What you will do. In the listing below, every line with the word "folder" needs to be copied.

Exercise material.
"""
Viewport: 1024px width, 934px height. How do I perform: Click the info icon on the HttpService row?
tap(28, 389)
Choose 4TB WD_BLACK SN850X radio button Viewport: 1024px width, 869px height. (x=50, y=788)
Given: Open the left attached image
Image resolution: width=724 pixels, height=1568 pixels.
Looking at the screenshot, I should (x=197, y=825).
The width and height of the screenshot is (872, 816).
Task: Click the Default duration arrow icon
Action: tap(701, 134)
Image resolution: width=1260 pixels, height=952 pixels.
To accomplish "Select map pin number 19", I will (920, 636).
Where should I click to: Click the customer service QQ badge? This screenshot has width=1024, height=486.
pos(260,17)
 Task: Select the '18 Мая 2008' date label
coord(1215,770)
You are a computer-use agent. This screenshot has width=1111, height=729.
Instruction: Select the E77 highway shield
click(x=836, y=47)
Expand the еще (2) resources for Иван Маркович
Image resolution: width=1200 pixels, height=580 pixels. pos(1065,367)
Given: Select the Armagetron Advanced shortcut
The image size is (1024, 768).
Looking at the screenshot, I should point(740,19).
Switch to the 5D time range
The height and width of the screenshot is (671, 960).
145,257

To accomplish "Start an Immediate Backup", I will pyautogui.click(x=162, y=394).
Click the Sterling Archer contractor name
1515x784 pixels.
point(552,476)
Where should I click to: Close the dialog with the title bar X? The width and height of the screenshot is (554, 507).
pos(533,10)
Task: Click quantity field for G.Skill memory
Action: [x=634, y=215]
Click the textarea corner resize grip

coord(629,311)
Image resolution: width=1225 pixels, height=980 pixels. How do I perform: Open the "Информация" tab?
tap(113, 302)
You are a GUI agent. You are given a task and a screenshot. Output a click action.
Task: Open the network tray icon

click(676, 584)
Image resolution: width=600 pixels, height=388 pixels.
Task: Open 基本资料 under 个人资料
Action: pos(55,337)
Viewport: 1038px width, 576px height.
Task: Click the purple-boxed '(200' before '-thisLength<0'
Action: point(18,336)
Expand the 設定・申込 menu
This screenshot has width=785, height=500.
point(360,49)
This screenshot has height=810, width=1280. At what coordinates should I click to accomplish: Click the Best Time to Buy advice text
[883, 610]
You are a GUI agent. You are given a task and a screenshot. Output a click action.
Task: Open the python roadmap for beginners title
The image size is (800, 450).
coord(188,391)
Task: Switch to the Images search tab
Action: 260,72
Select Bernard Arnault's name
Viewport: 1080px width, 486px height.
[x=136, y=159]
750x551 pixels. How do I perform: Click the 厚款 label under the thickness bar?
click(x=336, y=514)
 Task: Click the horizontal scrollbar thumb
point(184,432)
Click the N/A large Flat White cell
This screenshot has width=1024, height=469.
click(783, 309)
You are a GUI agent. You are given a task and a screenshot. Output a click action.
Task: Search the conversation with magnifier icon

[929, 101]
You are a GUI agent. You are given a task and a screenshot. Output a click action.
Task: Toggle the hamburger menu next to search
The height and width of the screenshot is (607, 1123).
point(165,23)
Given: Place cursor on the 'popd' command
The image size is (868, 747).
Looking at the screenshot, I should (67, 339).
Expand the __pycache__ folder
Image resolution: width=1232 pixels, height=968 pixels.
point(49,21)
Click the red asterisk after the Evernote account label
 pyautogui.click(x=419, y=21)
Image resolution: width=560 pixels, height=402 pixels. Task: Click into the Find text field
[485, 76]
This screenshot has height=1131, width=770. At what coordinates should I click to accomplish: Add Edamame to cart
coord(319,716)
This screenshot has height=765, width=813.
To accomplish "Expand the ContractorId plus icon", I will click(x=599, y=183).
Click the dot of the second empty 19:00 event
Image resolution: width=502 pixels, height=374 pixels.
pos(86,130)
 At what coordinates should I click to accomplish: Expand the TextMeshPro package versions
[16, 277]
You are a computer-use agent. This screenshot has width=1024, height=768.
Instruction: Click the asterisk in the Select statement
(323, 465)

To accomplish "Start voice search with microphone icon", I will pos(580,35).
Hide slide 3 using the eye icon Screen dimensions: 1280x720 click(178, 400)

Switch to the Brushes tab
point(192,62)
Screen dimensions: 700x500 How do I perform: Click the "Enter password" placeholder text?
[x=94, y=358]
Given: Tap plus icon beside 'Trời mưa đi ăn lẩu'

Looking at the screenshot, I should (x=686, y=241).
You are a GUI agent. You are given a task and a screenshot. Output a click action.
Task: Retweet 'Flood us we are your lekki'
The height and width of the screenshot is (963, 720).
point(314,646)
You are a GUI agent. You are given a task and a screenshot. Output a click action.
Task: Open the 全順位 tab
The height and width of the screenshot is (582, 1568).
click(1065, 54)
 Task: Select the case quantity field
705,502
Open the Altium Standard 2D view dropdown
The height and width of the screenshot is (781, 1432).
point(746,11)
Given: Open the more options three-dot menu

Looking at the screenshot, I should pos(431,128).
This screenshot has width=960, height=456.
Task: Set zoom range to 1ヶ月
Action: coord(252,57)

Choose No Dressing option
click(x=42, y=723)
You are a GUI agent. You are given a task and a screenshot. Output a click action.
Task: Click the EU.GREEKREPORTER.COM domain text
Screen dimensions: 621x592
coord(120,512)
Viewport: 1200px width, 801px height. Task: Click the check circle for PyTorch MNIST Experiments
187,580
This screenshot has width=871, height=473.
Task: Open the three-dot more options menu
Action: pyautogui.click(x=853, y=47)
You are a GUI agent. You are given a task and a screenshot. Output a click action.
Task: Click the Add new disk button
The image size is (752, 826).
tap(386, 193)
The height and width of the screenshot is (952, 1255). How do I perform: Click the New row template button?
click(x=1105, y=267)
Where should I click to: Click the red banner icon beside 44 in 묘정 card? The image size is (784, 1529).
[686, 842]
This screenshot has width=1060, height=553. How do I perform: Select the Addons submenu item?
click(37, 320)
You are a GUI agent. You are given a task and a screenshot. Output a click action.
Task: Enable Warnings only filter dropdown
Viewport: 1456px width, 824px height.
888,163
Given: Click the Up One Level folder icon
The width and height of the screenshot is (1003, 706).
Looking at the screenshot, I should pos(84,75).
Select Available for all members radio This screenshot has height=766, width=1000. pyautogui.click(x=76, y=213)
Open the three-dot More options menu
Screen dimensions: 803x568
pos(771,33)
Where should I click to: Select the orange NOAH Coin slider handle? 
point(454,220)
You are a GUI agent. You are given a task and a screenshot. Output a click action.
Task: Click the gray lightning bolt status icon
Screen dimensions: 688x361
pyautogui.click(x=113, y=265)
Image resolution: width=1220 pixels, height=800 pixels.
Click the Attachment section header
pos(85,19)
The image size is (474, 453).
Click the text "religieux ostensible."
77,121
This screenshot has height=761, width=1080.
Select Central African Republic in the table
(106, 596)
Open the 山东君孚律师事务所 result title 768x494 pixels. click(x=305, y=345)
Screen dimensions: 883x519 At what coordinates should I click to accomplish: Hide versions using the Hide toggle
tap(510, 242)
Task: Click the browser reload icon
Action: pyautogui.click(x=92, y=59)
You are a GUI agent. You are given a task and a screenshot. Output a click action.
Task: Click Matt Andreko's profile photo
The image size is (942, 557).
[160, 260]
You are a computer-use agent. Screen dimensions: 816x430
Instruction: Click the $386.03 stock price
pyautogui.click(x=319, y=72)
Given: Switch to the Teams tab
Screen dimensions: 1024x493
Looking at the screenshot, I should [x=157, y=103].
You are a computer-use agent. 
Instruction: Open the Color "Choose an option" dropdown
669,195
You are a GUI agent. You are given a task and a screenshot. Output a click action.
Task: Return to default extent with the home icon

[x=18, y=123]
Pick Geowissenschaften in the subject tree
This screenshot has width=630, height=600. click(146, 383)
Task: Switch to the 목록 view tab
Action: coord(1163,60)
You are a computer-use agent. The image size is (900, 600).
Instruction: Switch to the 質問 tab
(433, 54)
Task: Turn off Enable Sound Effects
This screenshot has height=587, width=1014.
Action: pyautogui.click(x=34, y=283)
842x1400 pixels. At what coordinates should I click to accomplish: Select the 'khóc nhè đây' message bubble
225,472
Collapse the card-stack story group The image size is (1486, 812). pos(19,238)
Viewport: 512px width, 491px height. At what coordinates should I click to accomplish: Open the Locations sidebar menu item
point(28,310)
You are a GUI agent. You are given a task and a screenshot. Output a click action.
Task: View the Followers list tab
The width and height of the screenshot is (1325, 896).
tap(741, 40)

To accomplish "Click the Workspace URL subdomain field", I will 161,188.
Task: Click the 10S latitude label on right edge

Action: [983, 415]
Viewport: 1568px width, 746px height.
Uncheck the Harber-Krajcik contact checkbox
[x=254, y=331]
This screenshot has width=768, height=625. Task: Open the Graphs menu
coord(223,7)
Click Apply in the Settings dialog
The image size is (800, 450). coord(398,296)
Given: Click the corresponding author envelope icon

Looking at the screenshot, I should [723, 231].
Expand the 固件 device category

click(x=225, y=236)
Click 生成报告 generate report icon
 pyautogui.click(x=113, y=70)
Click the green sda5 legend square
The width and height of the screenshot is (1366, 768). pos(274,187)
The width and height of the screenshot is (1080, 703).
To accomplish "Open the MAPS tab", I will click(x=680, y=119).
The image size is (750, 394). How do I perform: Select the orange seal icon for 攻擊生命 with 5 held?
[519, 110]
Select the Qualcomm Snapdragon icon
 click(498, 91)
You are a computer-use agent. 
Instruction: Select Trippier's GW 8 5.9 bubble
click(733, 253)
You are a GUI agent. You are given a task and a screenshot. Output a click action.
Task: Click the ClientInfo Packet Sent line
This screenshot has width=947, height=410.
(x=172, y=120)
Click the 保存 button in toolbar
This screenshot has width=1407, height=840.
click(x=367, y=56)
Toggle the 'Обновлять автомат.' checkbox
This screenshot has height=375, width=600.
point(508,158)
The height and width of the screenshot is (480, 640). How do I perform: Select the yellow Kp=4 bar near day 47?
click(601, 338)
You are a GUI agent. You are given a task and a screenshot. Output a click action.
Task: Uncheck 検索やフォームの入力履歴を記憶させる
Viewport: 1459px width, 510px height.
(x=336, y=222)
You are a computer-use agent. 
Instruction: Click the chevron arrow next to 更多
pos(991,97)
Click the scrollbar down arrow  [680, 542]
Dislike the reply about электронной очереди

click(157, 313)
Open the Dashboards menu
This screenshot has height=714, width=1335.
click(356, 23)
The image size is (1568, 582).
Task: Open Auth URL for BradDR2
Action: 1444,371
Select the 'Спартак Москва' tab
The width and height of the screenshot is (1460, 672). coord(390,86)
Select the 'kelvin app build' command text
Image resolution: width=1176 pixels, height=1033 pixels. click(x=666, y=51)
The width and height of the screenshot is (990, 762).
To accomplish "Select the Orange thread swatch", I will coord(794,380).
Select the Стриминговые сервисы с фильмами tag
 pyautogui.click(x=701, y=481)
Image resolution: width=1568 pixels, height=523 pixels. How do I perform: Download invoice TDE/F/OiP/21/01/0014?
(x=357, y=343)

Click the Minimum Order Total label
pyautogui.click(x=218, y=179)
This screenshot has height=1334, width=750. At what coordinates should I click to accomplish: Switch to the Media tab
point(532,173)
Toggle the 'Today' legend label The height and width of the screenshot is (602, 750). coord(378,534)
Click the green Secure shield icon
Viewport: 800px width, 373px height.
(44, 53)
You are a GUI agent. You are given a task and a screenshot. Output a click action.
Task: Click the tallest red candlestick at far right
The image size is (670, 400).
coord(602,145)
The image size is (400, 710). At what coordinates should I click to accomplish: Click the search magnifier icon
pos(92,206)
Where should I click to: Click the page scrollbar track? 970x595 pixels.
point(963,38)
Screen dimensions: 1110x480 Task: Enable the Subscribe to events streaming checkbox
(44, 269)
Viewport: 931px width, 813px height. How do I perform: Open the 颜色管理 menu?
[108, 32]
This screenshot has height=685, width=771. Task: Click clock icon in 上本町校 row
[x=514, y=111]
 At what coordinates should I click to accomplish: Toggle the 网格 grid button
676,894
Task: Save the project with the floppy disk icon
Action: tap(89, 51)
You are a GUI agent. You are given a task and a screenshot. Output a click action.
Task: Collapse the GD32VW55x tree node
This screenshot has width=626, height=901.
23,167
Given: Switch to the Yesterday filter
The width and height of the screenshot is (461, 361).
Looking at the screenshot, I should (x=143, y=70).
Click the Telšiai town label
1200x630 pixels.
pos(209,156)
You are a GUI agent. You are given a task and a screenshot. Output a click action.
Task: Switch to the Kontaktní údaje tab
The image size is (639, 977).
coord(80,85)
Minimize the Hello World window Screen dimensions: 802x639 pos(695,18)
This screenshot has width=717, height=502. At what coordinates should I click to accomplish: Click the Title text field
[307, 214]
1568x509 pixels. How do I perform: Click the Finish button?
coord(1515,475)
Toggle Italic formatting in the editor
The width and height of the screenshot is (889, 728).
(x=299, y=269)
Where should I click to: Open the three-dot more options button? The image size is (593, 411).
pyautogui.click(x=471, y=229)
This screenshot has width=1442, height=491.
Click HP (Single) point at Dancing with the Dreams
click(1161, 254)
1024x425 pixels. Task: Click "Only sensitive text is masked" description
"""
Your response.
Expand the __pycache__ folder
Given: Click the Up One Level folder icon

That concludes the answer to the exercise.